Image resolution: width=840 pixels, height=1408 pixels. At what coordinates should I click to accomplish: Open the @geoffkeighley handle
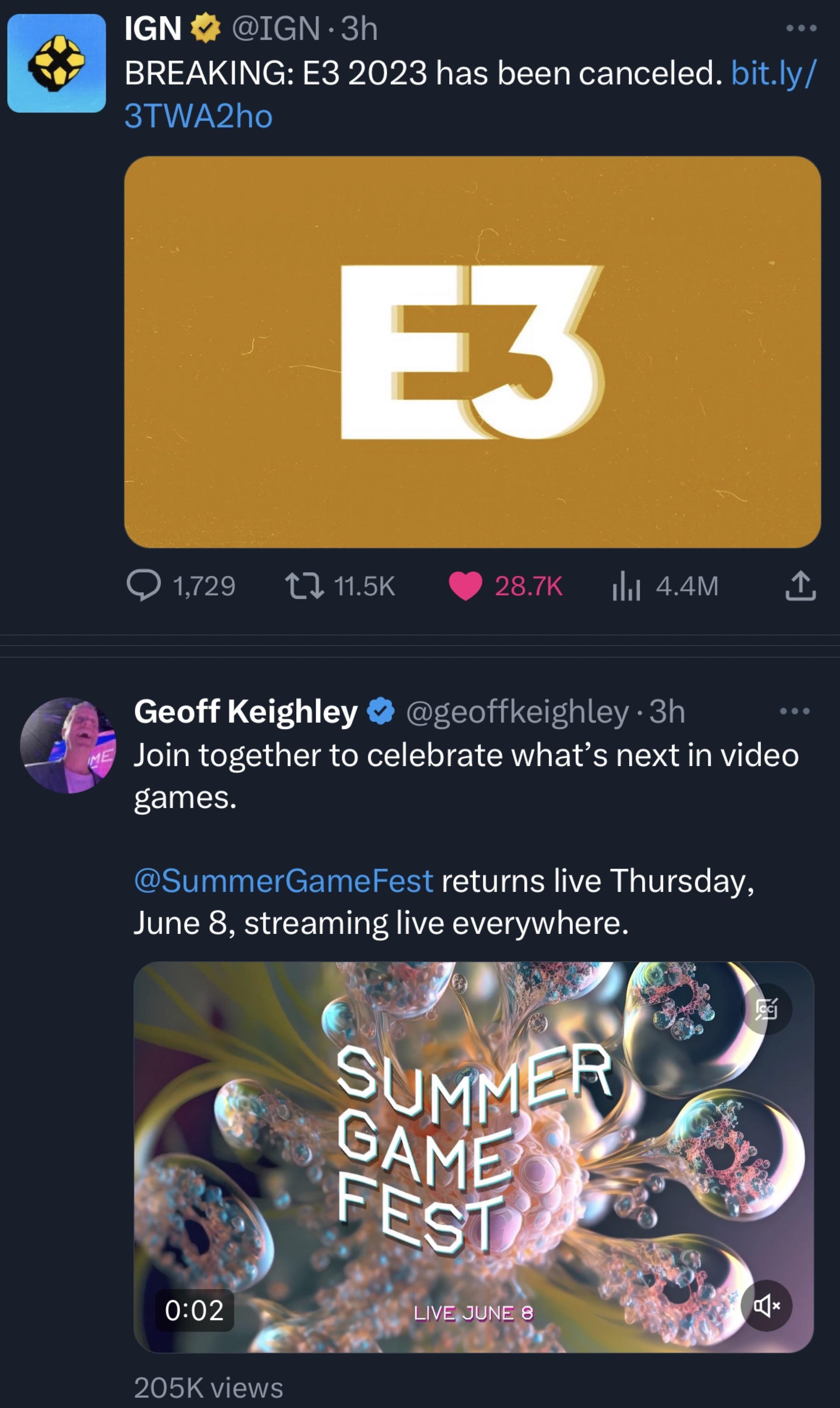coord(517,711)
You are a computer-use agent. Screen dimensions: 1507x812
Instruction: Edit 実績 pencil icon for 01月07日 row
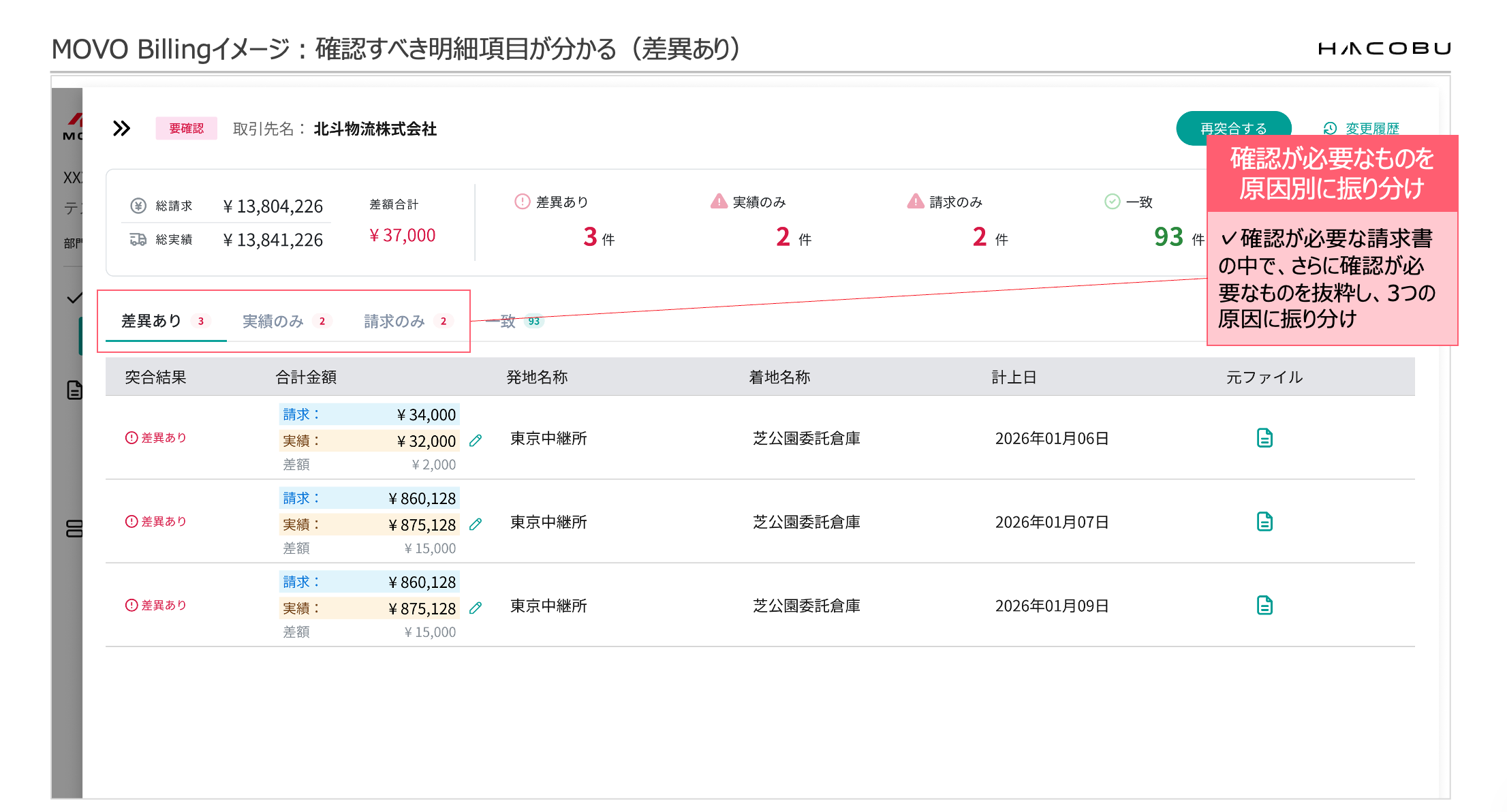476,525
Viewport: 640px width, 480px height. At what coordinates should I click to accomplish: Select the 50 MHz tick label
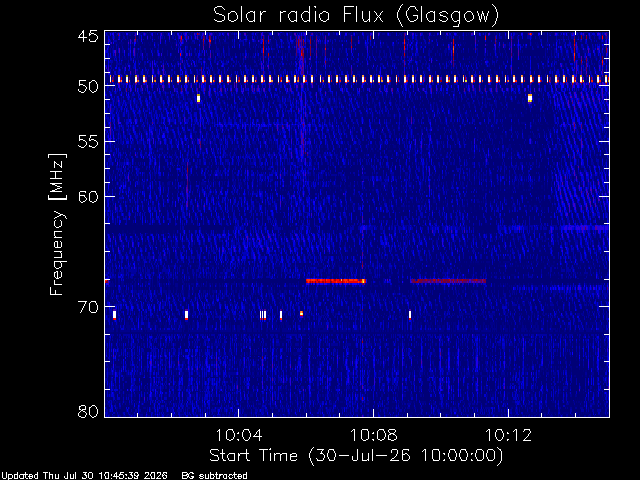(88, 86)
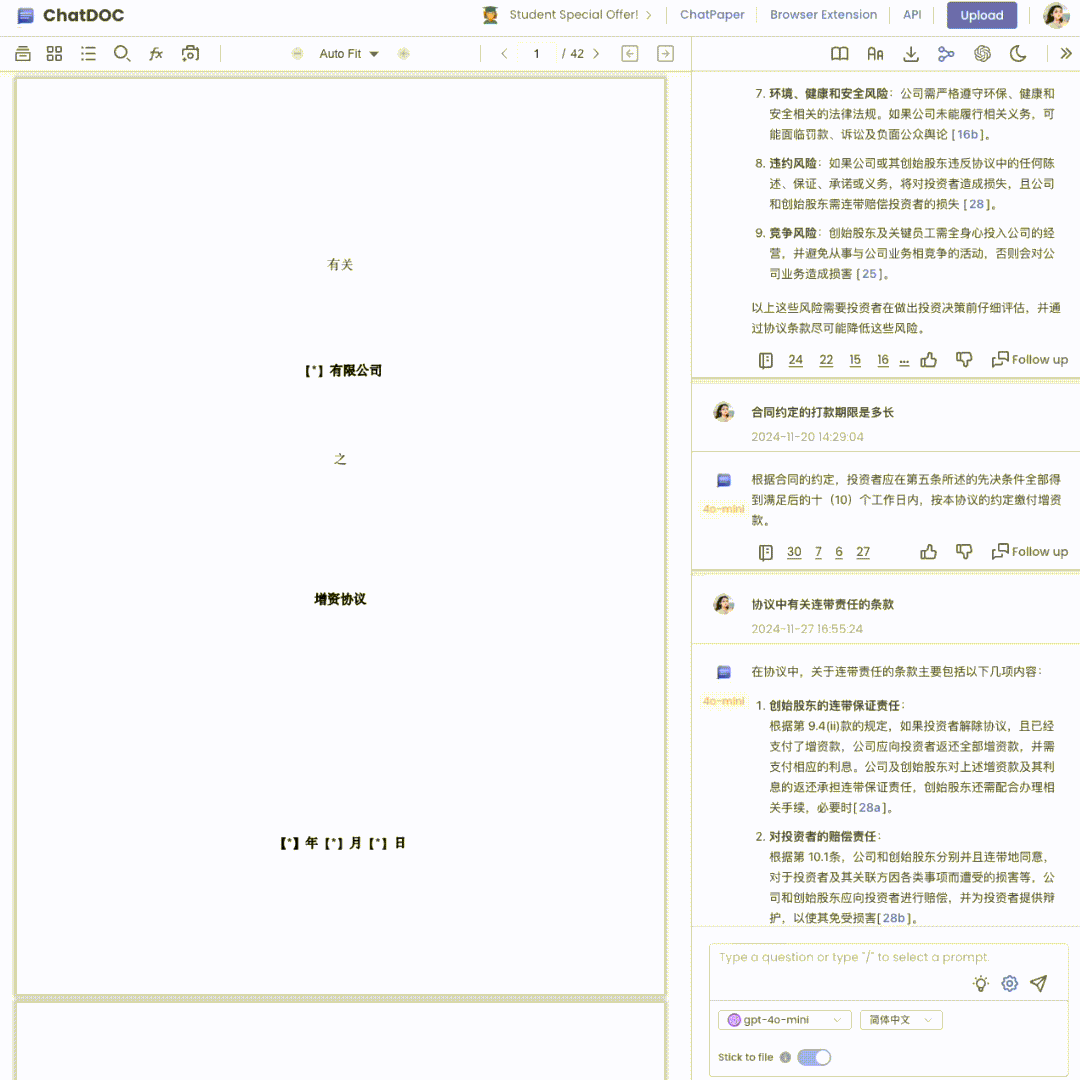1080x1080 pixels.
Task: Give a thumbs down on the payment-term answer
Action: coord(963,551)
========================================================================
Write out each line again, exactly as it appears above, except for any picture.

- EXERCISE ANSWER:
Image resolution: width=840 pixels, height=1408 pixels. At what coordinates should I click to accomplish: Open the @geoffkeighley handle
coord(517,711)
You are a computer-use agent. Screen dimensions: 1507x812
Instruction: Edit 実績 pencil icon for 01月07日 row
476,525
Viewport: 640px width, 480px height. At what coordinates should I click to accomplish: Select the 50 MHz tick label
(88, 86)
1080x1080 pixels.
Task: Give a thumbs down on the payment-term answer
Action: coord(963,551)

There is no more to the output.